BEGIN Quoted passage

‘Deeply concerning.’ WWII tank leaking radioactive waste into ground in WA, feds suspect
A third aging underground tank at the Hanford nuclear site is suspected of leaking highly radioactive and hazardous chemical waste into the ground, the Department of Energy said Thursday.
“This is deeply concerning to the Washington (state) Department of Ecology and needs to be addressed with urgency,” said Ecology Director Laura Watson in a statement. The state agency is a Hanford regulator.
Since radioactive waste began being added to underground tanks at Hanford in Eastern Washington in World War II, at least 68 of the site’s 149 single-shell tanks are suspected of leaking or spilling waste into the ground.
But, until now, after removing as much of the liquid waste as possible from the tanks, just two were known to be leaking, at least at rates large enough to be detectable.
Neither of those tanks have been emptied of waste, although in an agreed order with Ecology two years ago DOE was to explore ways to accelerate the schedule to retrieve waste from the two tanks known to be leaking then.
The agreed order also called for a response plan to be developed for future leaks, but the plan has yet to be completed and DOE and Ecology will discuss the next steps for the most recent tank of concern, Tank T-101.
Watson said that the state does not “believe this tank poses an immediate risk to workers or the public.”
Estimates of leaking waste
Tank T-101 is part of a grouping of 16 underground tanks called the T Tank Farm, where Tank T-111 was discovered to be leaking waste into the ground, DOE announced in 2013. Then in 2021 it said Tank B-109, in the B Tank Farm, was also leaking.

END Quoted passage
BEGIN Supplied data

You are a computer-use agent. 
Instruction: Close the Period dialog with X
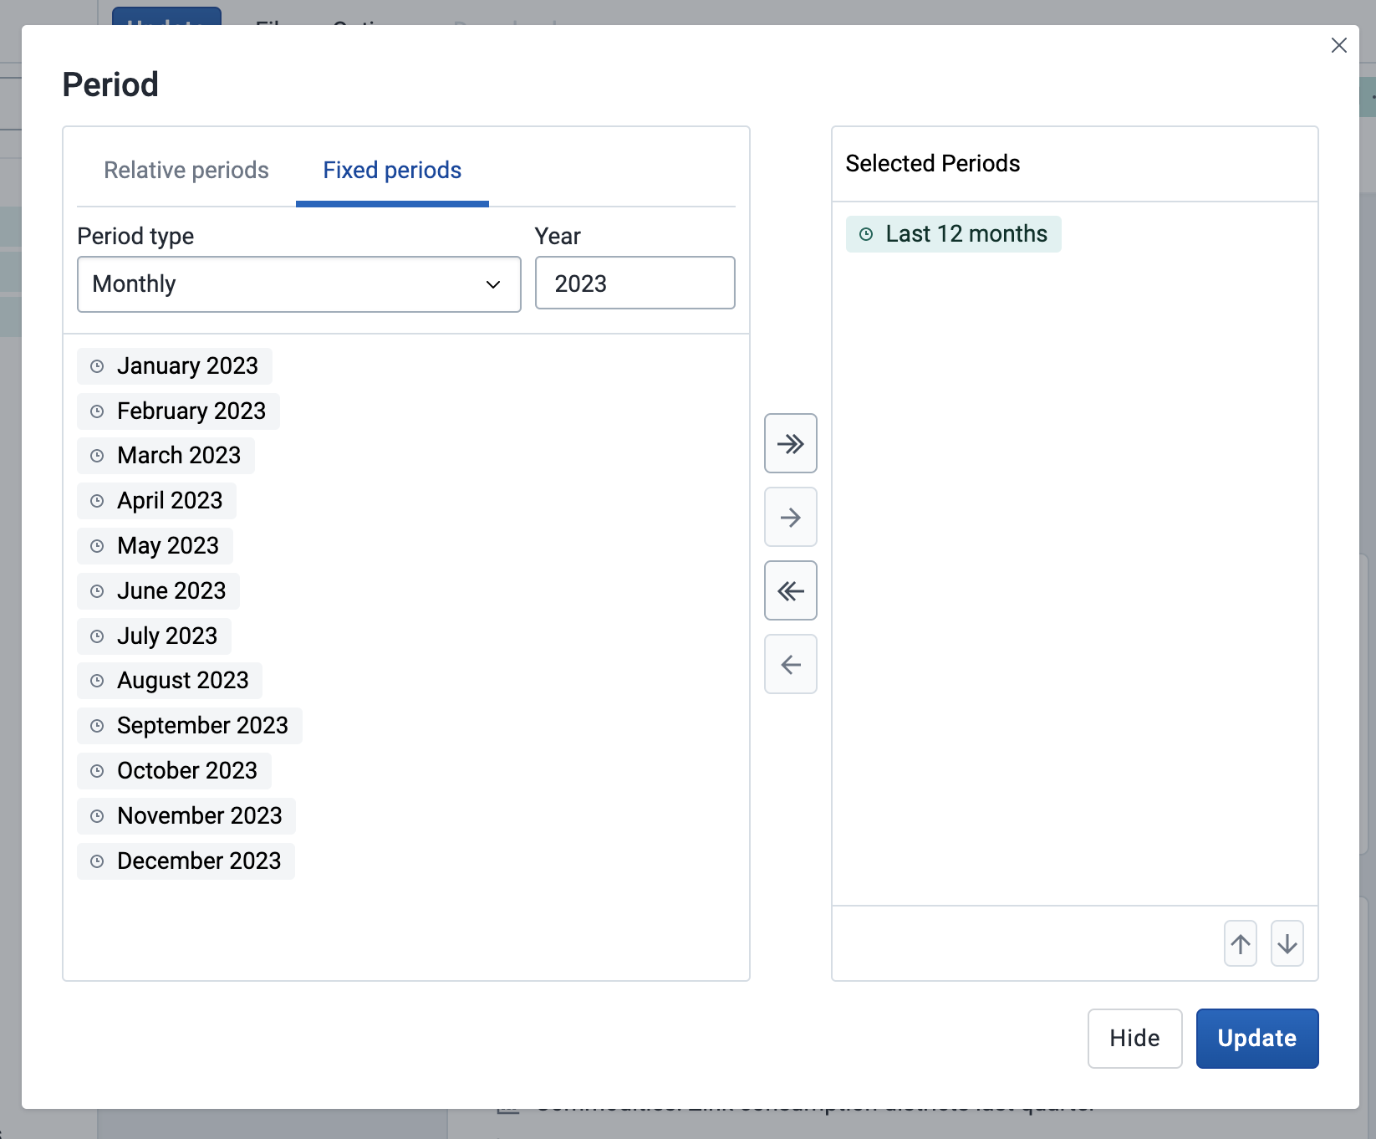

END Supplied data
BEGIN Supplied data

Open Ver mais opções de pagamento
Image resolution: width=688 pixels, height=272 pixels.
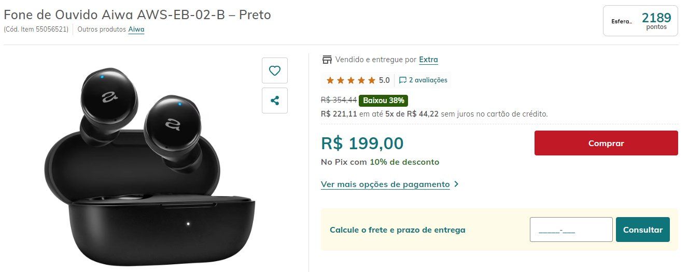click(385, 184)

END Supplied data

## Problem A
Using the Hanford tank article, decide whether each statement agrees with it: (i) The Hanford site has 149 single-shell tanks. (ii) The response plan for future leaks has been completed. (iii) Tank B-109 is part of the T Tank Farm. Answer yes or no for each and quote the deciding words.
## Problem B
Turn the paragraph of the Hanford tank article that begins "Tank T-101 is part of a grouping" into a short list that keeps its main facts.
## Problem C
List every individual tank that the Hanford tank article identifies by its designation.

## Solution A
(i) Yes: "at least 68 of the site’s 149 single-shell tanks are suspected of leaking or spilling waste into the ground"
(ii) No: "the plan has yet to be completed"
(iii) No: "Tank B-109, in the B Tank Farm, was also leaking"

## Solution B
- Tank T-101 belongs to the T Tank Farm, a group of 16 underground tanks.
- In 2013, DOE announced that Tank T-111 in the T Tank Farm was leaking waste into the ground.
- In 2021, DOE said that Tank B-109 in the B Tank Farm was also leaking.

## Solution C
- Tank T-101
- Tank T-111
- Tank B-109